© JUNGE FREIHEIT Verlag GmbH & Co. www.jungefreiheit.de 02/17 / 06. Januar 2017

Abschied eines politisch Angepaßten
Kai Diekmann: Als „Bild“-Chef verantwortet er hohe Auflagenverluste / Jetzt verläßt er Axel Springer mit unbekanntem Ziel
Ronald Berthold

Kai Diekmann steht für den größten Auflagenverlust der deutschen Pressegeschichte. Unter seiner Ägide als Chefredakteur verlor die Bild 2.406.751 Exemplare – knapp 60 Prozent. 

Nun wird der Mann, der das Boulevardblatt bis 2015 insgesamt 14 Jahre führte, zum 31. Januar auch den Axel-Springer-Verlag verlassen. Trotz seiner verheerenden Bilanz scheint das Bedauern in dem Medienhaus über sein Ausscheiden echt zu sein. Verlagschef Mathias Döpfner hält dem 52jährigen Erfolge bei der Digitalisierung zugute. Wer ist der Mann, der über die wohl größte Zeitungsmacht Deutschlands verfügte? Er suchte massiv die bis dahin tabuisierte Nähe zur Politik. Daß er Altkanzler Helmut Kohl 2002 zu seinem Trauzeugen machte, riß eine symbolische Trennmauer ein. Diekmann gehörte auch zum Vorstand der proamerikanischen Atlantik-Brücke und ließ sich dort sogar zum „Young Leader“ ausbilden.

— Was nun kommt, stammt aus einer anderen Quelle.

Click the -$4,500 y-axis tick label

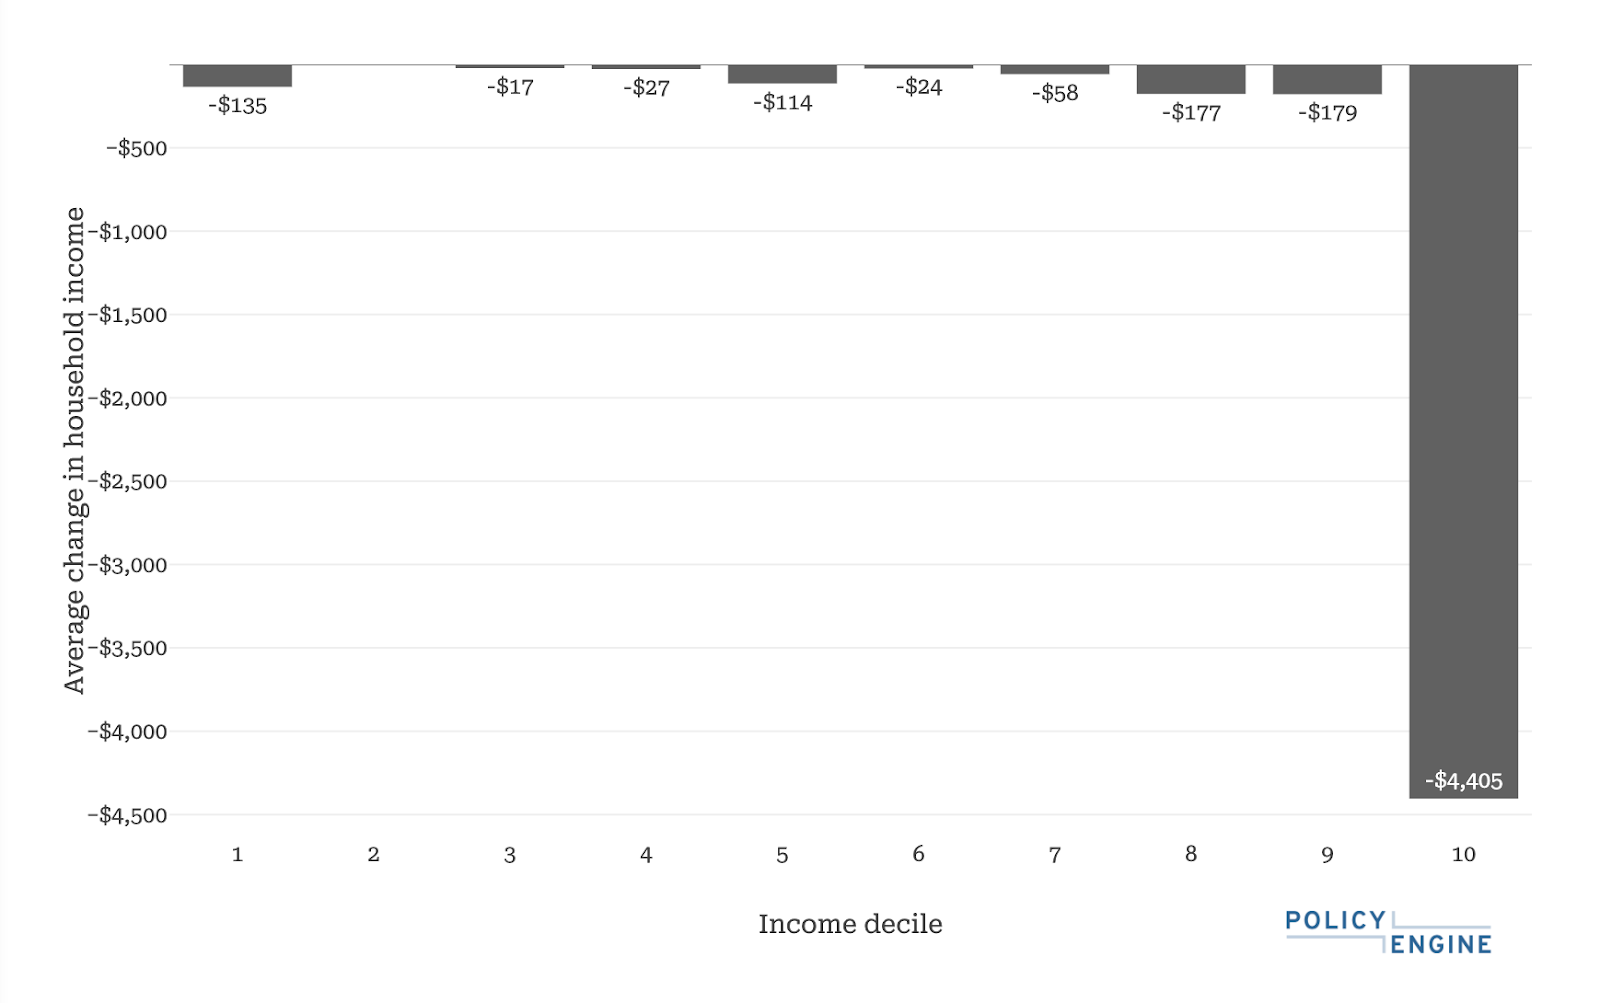127,815
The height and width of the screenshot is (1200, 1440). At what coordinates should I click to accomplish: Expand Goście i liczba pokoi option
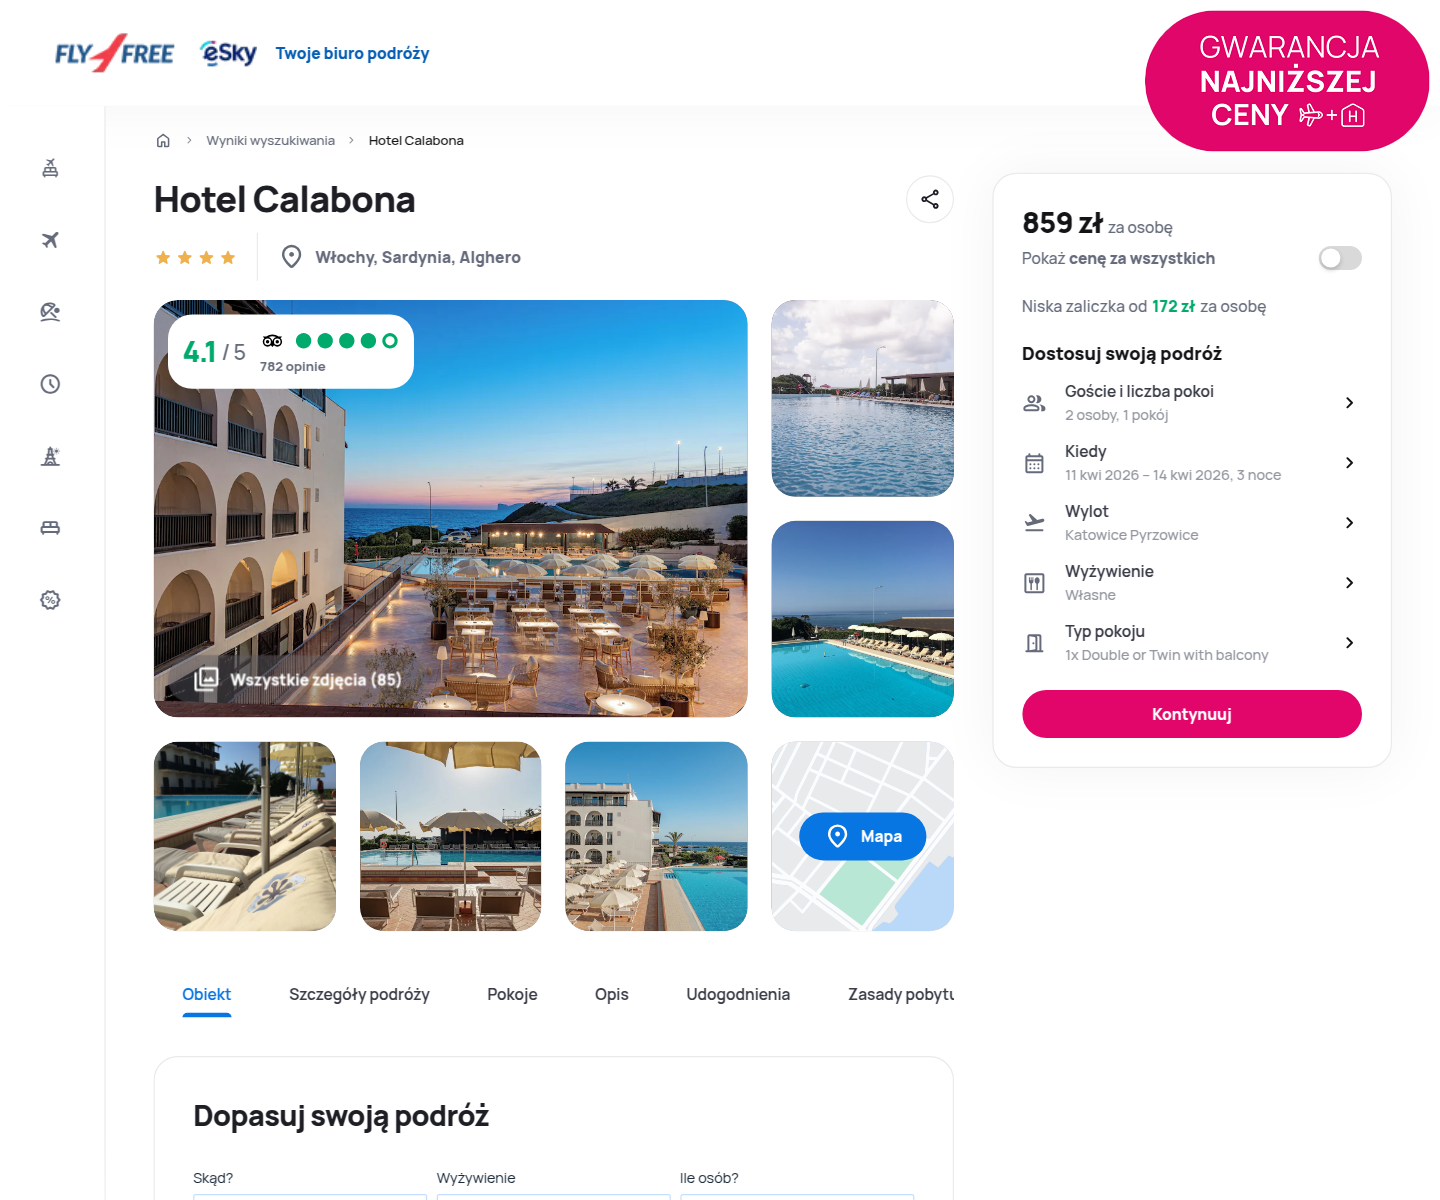(x=1191, y=403)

Der vierfache Vater ist Reserveoffizier und seit seiner Wehrdienstzeit mit Unterbrechung Mitglied der schlagenden Burschenschaft Franconia Münster. Gegen den Mainstream gerichtet kommt auch sein 2007 veröffentlichtes Buch „Der große Selbstbetrug“ daher. Er schreibt darin: „Meine Worte sind nicht mit der Goldwaage gewogen, meine Sätze nicht abgestimmt mit den politisch Korrekten im Land. Es ist eine Attacke ohne Rücksichten.“

Doch Diekmann ging stets nur so weit, wie er glaubte, daß es ihm nutzen könnte. Als es um die Politische Korrektheit in seiner Zeitung ging, nahm er viele Rücksichten. Im Juli 2014 distanzierte er sich scharf und ungewöhnlich illoyal von seinem Stellvertreter Nicolaus Fest, der den Islam in einem Kommentar als „Integrationshindernis“ bezeichnet hatte. Er unterstellte seinem Kollegen öffentlich, „sich gegen Millionen und Milliarden Menschen, die in überwältigender Mehrheit friedlich leben“, zu stellen: „Genau solche Auseinandersetzung entlang religiöser Grenzen wollen wir NICHT. Wir wollen sie nicht führen, nicht befördern und nicht herbeischreiben. Denn sie enden immer verheerend – das hat die Geschichte oft genug gezeigt!“ Fest verließ den Verlag kurz darauf.

Im Sommer vorigen Jahres vollzog Diekmann wie fast alle anderen Chefredakteure den Schulterschluß mit der Politik in der Flüchtlingskrise. Den alten linksradikalen Leitspruch „Refugees welcome“ erhob er zum Motto der Zeitung. Die Auflage sank in dieser Zeit um zweistellige Prozentwerte.